Dual monitor support, a host of new non-destructive localized corrections, and 64-bit support for both Intel-based Macintosh computers and Windows Vista environments top the list of headline features for the latest version, which has become a staple tool for many professional and serious amateur photographers.
An improved Library module is designed to make sorting and searching for images faster and easier than in previous versions. Enhanced intelligent keywording also promises to help speed the process at the front end of the workflow.
Improvements to the Develop module include the addition of the Local Adjustment Brush first seen in Lightroom 2 beta versions. The brush, which allows for area-specific exposure and color adjustments, is arguably the most substantive upgrade in the latest version.
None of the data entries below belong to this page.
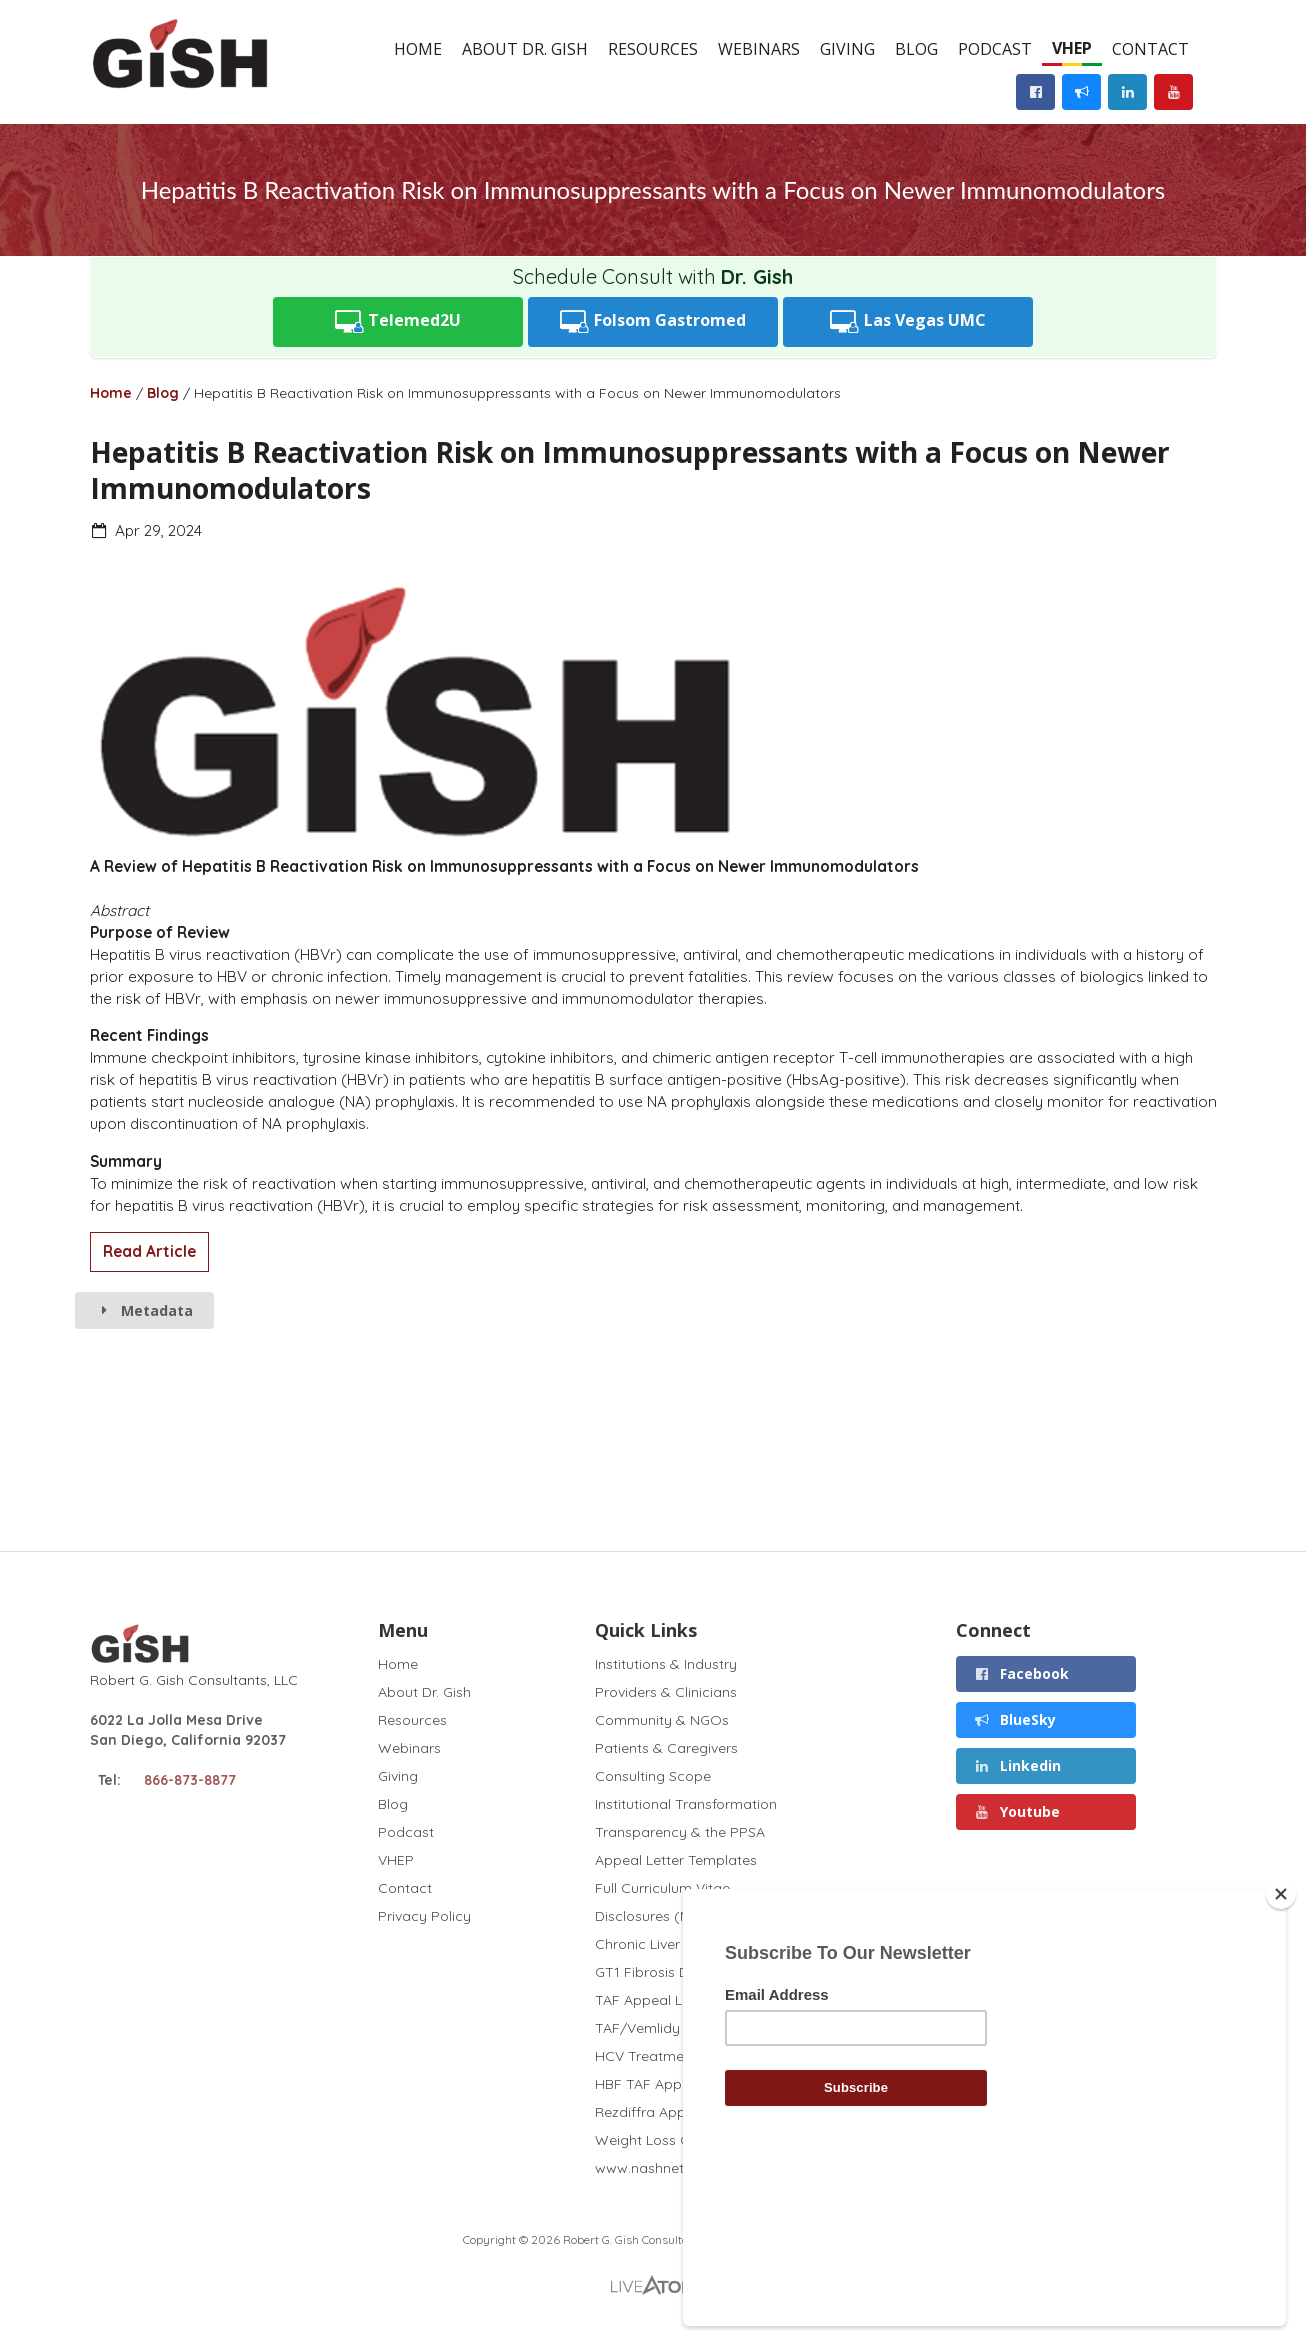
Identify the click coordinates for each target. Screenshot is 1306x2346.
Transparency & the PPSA (680, 1832)
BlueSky (1015, 1719)
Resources (653, 49)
Other new features that carried over from the beta testing phase include better vignetting control, improved camera profiling that more closely resembles default processing for each particular model, and a range of new print-side options.
RAW conversion is at the heart of what Lightroom does, and for the latest release Adobe has updated their RAW file handler to support images from the latest Olympus DSLRs, the E-420 and E-520. As before current Photoshop and Elements users can download Camera Raw 4.5 independent of Lightroom.
Lightroom 2 went on sale this morning through Adobe's webstore. The package is priced at $99 for the upgrade, or $299 for the full version.